Equally important, almost all the calls to action are as vague, open-ended, and one-sided as they are unrealistic.
As for the unfortunate contemporary educational inequities between indigenous and non-indigenous students that Tagala points out, these are a product of isolation in scattered Indian Reserves whose tiny populations prohibit the presence of secondary schools, exacerbated by the continuation of incompetent parenting and unchristian serial fornication, resulting in chaotic single-mother indigenous households, rather than a legacy of the Indian Residential Schools, especially its Christian teachings, as she would have readers believe.
Assuming that Tagala’s emotion-logged diatribe is well-intentioned, it is still coming from an activist with little indigenous ancestry and even less enculturation to indigenous lifeways: like many other well educated indigenous activists, Tagala is mainly an extra-reserve resident whose mixed heritage is mostly non-aboriginal. She describes her ancestry as one-fourth Ojibwe (Anishinaabe) and half Polish. Yes, Polish, as in Eastern European.

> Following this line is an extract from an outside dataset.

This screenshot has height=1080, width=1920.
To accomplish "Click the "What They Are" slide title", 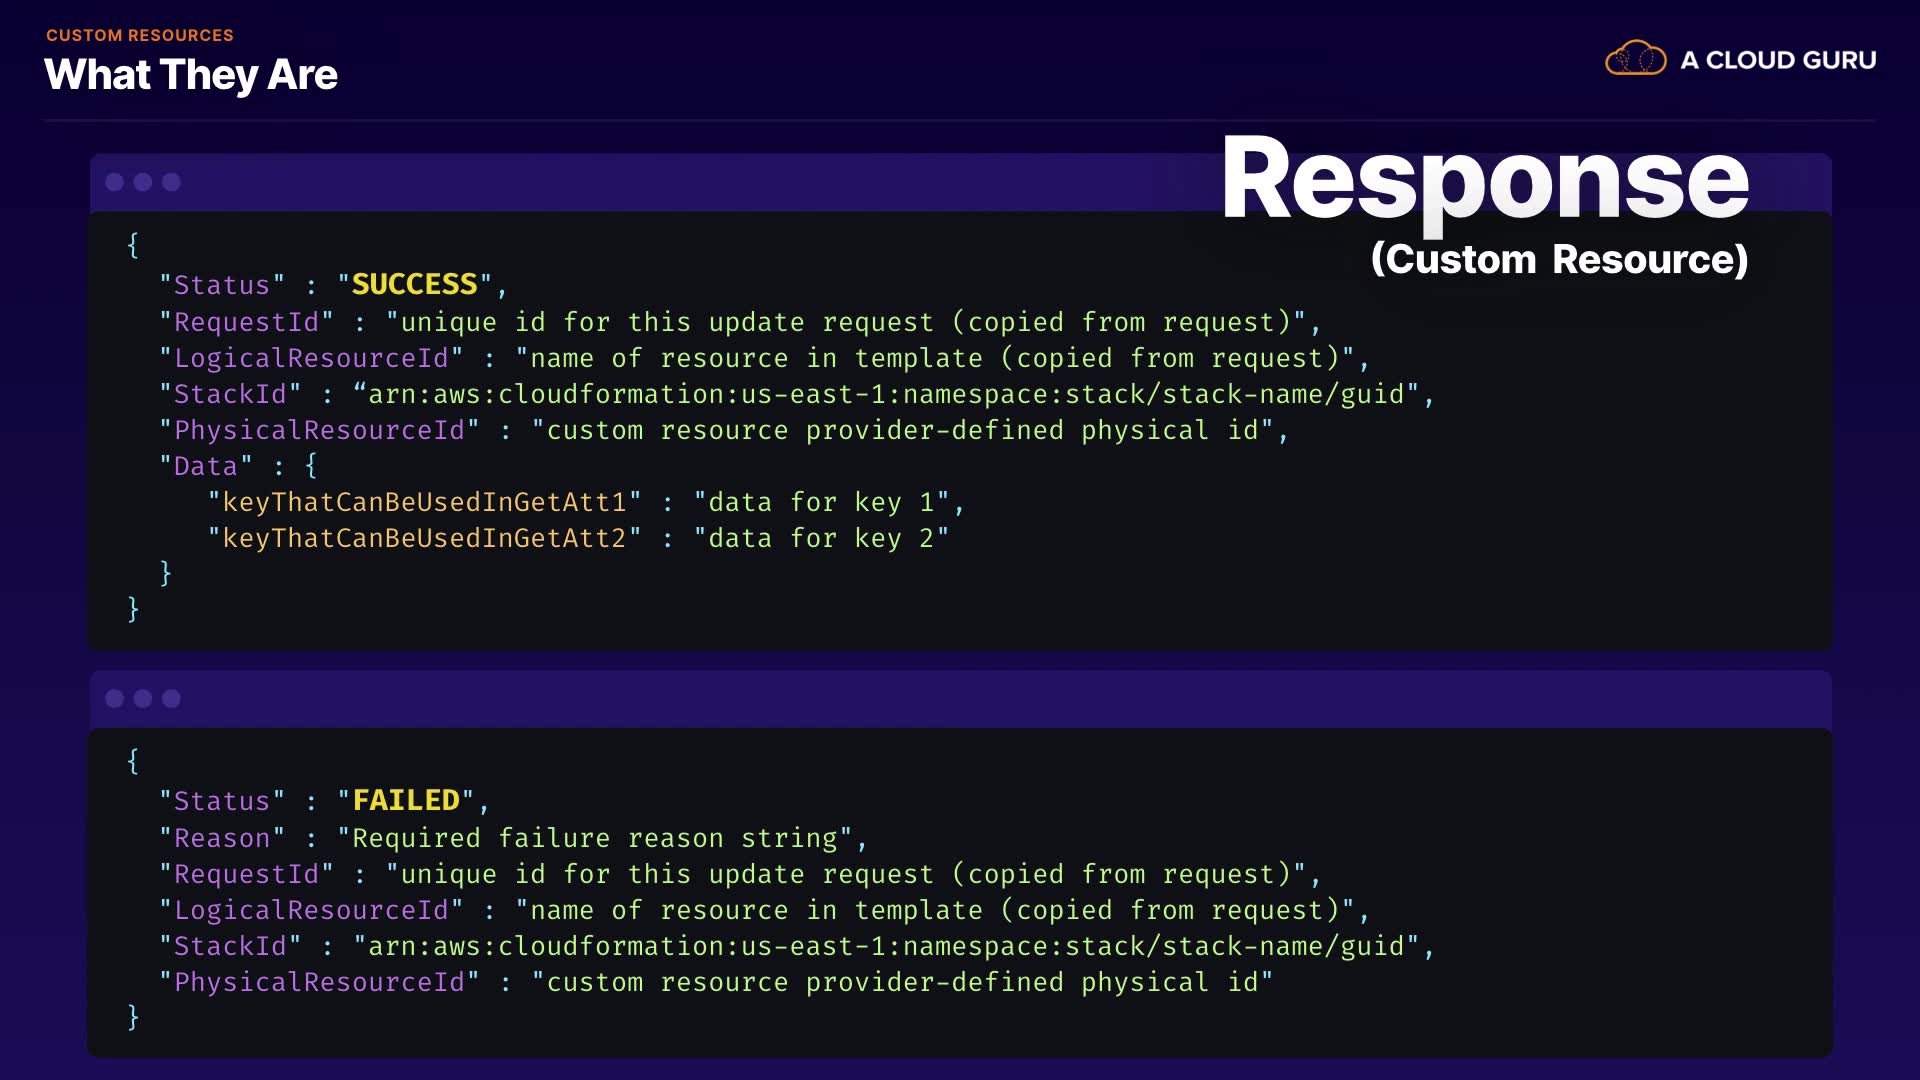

This makes her only one-eighth indigenous, just like the treasonous Metis leader Louis Riel.
As for the Globe & Mail, it has long posted the following warning when it comes to Tagala’s writing: “We have closed [i.e., prohibited] comments on this story for legal reasons or for abuse,” implying that exposing this author’s falsehoods, as I have done here, may be abusive, even illegal in our increasingly woke and Christian-hating country.